[Stored records]
=== Section Start ===
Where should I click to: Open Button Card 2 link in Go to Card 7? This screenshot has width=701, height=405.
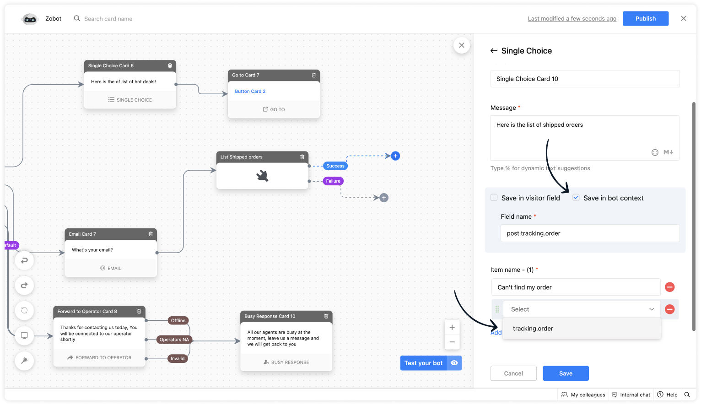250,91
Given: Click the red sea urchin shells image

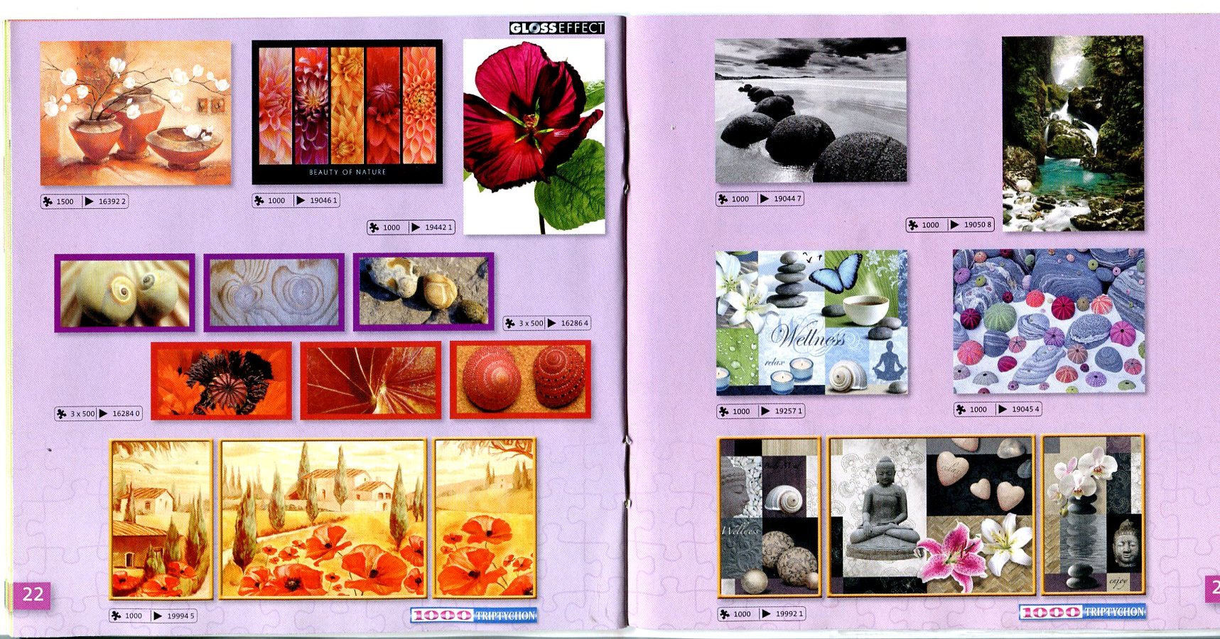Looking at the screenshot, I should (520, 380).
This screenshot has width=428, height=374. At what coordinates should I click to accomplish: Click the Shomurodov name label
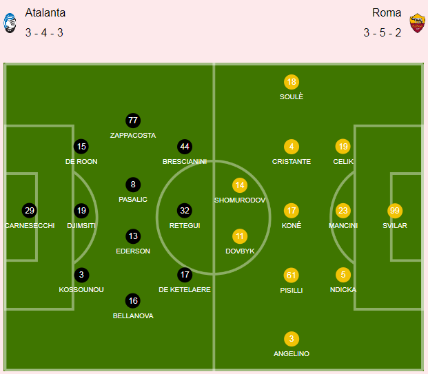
=== Section End ===
— Task statement —
Retype every entry exactly as written, but omit the pictures.

— Answer below —
Where should I click to: Open Button Card 2 link in Go to Card 7? This screenshot has width=701, height=405.
250,91
Given: Click the red sea urchin shells image

Looking at the screenshot, I should (520, 380).
This screenshot has width=428, height=374. At what coordinates should I click to accomplish: Click the Shomurodov name label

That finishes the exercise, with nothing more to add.